What are the differences between a ligand-gated channel, a G-protein, and a second messenger system.
Well, the differences start when we consider what each sort of messenger really does in the cell. Also note that there are many, many more receptors and channels than what you mentioned here! Let's just do a quick summary of each of those things, and then we'll compare/contrast them.
Ligand-gated channels are channels that are opened on the binding of a substrate (ligand) to the channel. It's almost like a keycard that needs to be swiped to open a door. One of the best examples of this is the nicotinic receptor for acetylcholine (ACh). When nerves send signals, they use ion channels to let the signal travel. For one nerve to tell another nerve to start communicating, the first nerve needs to open the second nerve's ion channels. This effect is accomplished by using ACh to open the ligand-gated channels at the synapse between the two nerves.
G-Protein Coupled Receptors (GPCR's) work by binding a ligand and then releasing a molecule (that started attached to the receptor) to carry out one of a few side reactions. These side reactions then inhibit or promote certain activities in the cell. For example, in the heart, norepinepherine binds its GPCR, which then activates adenylate cyclase to make cAMP, which then activates a protein kinase, which then does a few things, culminating in fight-or-flight effects like increased contraction strength. A way to think of this is like setting off dynamite in a cartoon. Your ligand pushes on the handle, and the G-protein (in the box) sends the signal to the dynamite (other things in the cell) to explode!
The molecules involved in those side reactions are actually what is termed "second messengers." For example, in the particular GCPR we discussed, the second messenger would be cAMP, which activates the other molecules in the cascade. In a way, it acts like the Postal Service. You (the ligand) give a letter to the courier (activate the GPCR and send out your second messenger). The courier then brings the letter and signals whomever you sent it to.
Now, hopefully that it is clear that most of the similarities and differences here have to do with things being inside and outside the cell. With both ligand-gated ion channels and GPCR's, the ligand remains outside the cell. However, ligand-gated channels allow transport of something (ions) across the membrane, while GPCR's simply change shape to throw off a molcule that does the signaling.

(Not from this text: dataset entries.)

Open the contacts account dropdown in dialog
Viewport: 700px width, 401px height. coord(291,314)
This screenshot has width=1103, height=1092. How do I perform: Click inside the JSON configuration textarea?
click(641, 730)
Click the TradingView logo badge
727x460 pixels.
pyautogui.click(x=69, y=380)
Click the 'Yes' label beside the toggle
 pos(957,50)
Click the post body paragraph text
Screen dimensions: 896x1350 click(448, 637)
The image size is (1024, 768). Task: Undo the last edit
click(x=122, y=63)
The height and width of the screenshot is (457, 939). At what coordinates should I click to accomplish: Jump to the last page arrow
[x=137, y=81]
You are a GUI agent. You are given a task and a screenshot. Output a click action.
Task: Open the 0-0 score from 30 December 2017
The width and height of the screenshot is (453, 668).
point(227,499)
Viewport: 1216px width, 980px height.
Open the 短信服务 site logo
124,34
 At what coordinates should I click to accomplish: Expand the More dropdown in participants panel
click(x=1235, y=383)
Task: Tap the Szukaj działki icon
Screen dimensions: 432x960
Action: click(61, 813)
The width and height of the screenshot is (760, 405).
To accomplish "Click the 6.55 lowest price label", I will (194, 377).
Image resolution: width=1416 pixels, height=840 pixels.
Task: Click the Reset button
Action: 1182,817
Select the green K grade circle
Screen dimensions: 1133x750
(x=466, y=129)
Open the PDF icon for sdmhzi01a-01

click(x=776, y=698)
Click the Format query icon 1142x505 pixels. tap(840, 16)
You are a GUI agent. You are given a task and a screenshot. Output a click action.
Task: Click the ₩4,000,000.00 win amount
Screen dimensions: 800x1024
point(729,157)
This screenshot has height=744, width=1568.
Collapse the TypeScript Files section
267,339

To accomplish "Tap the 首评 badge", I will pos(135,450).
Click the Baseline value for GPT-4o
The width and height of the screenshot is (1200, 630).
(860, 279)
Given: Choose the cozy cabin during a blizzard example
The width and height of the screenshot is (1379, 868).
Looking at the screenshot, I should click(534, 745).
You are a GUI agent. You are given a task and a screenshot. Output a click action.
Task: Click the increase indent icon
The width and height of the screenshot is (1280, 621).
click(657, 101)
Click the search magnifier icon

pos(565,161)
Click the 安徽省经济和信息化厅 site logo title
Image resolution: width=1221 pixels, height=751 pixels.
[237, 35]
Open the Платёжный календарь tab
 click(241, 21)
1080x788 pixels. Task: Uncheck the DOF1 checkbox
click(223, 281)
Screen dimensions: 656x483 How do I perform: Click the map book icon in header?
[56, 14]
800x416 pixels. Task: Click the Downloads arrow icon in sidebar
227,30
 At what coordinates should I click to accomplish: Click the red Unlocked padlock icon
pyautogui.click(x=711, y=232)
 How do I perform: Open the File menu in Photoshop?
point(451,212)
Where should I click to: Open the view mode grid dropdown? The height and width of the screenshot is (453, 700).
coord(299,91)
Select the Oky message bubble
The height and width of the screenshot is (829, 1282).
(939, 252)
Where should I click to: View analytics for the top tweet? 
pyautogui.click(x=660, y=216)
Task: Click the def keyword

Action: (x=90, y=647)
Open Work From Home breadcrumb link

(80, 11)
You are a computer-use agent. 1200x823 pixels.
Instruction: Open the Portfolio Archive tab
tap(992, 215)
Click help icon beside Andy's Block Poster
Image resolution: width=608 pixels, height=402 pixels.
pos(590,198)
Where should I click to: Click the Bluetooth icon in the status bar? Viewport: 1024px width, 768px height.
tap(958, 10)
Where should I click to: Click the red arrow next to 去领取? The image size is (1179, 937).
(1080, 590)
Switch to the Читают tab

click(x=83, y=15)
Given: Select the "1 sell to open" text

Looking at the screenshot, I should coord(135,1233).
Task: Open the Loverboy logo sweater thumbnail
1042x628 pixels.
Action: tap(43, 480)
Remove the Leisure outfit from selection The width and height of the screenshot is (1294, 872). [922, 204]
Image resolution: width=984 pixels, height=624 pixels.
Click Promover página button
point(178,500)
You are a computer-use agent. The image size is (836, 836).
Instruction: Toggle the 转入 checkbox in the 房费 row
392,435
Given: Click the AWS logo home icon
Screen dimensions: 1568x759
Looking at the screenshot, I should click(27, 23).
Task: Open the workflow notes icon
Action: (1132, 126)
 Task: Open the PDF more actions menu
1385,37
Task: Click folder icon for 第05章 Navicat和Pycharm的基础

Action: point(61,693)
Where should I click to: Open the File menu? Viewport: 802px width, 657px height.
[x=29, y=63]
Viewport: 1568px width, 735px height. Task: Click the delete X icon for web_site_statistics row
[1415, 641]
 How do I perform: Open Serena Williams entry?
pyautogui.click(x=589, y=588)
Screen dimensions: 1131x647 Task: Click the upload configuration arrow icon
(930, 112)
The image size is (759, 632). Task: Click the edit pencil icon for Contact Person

Nothing is moved across the membrane with G-proteins!
Now to relate these to second messengers. Ligand-gated ion channels have no second messengers. GPCR's always work with second messengers, either stimulating or inhibiting them. However, not all second messengers involve G-proteins! Tyrosine kinases are a great example of non GPCR second messenger systems.
A common misconception, by the way, is that G Proteins are channels of some sort. They might activate one through a second messenger. However, they by themselves are not membrane channels.
I hope that helps!
The main difference between a ligand-gated channel, G-protein and the second messenger system lies in the sequence of their recruitment. Ligand-gated channels and G-proteins are primary responders-they are the first ones to respond to the stimulus that comes to the surface of the cell they are present on. Secondary messengers are linked to the primary responders and transmit their message further into the cell.
In case of nerve cells and muscle cells that have ligand-gated channels on their surface for example, neurotransmitters such as glutamate will bind to a site on the ligand-gated channel, change its conformation and open it to allow the activation of the cell. Ligand-gated channels are also major drug targets because of this. Benzodiazepines bind to a specific ligand-gated channel and their binding mimics the normal activation of these channels.
G-proteins bind larger molecules, from odors to small peptides and hormones. For example, when we inhale air, small odor molecules hit the G-proteins that are expressed on the cells lining the interior of our noses. Specific odors will activate their specific receptors, which is the basis of our sense of smell.
After ligand-gated channel and G-proteins are activated, their changes in conformation activate secondary messenger systems. Secondary messengers act in specific groups, where each molecule has a specific function. For example, one molecule will detect a change in conformation of a ligand-gated channel, change its own conformation and thereby activate another molecule that may perform another function, such as adding phosphate groups to yet another molecule, etc. Secondary messenger systems relay the information from the cell surface to the cell nucleus, where longer-term changes happen. Such as system provides feedback communication between cell nucleus and cell surface, which is the basis for balanced cell activity under all conditions. For example, if a neurons is receiving too much glutamate, the messenger systems will transmit that information to the nucleus, which will in turn tone down the production of glutamate receptors and, in turn, their export to the cell surface.
G-proteins are part of the signal transduction system which causes cells to react to external stimuli. The process typically begins with the binding of a ligand to a receptor (such as a G protein) on the cell's external membrane. This causes a change in the shape of the receptor which often releases another substance (a second messenger) which causes a response within the cell.
A ligand-gated channel is a pore on the cell membrane which opens or closes in response to the binding of an appropriate ligand. The ligand molecule has a shape and charge distribution which 'fits' the pore's receptor. These gated channels are used extensively in the nervous system to control the flow of ions which can polarize or depolarize the membrane of an axon to generate nerve impulses.
There are a wide variety of messengers and receptors which regulate important bodily systems include the immune system, the nervous system, reproductive organs, etc.